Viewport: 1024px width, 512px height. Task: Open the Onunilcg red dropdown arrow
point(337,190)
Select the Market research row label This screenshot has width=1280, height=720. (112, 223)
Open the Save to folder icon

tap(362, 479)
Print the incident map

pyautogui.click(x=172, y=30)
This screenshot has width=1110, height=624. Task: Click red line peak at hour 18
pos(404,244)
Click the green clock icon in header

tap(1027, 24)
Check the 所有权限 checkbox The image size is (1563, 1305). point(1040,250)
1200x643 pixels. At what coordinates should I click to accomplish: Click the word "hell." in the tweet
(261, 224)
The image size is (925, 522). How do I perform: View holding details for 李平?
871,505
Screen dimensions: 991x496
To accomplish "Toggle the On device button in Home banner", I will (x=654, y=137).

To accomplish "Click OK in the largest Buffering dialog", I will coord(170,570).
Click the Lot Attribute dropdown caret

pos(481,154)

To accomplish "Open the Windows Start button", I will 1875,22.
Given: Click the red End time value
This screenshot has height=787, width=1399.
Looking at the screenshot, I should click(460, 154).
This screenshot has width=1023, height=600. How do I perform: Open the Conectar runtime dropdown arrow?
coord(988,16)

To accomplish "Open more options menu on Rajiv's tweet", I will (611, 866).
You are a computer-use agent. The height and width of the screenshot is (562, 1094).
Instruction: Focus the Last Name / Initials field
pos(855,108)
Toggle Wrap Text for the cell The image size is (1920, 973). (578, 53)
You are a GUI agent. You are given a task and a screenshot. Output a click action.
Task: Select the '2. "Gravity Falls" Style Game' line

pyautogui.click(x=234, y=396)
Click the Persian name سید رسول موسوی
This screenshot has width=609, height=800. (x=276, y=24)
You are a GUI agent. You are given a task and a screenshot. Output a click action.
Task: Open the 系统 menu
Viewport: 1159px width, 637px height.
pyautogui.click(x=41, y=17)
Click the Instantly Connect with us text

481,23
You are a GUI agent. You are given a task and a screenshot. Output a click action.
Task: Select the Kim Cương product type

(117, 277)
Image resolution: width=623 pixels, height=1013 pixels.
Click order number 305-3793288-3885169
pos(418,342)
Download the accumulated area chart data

----------------

- **Work instructions**:
Echo the entries from the line with "I will coord(170,570)." to the line with "Looking at the", reproducing each line exactly.

- **Problem solution**:
To accomplish "Click OK in the largest Buffering dialog", I will coord(170,570).
Click the Lot Attribute dropdown caret

pos(481,154)

To accomplish "Open the Windows Start button", I will 1875,22.
Given: Click the red End time value
This screenshot has height=787, width=1399.
Looking at the screenshot, I should click(460, 154).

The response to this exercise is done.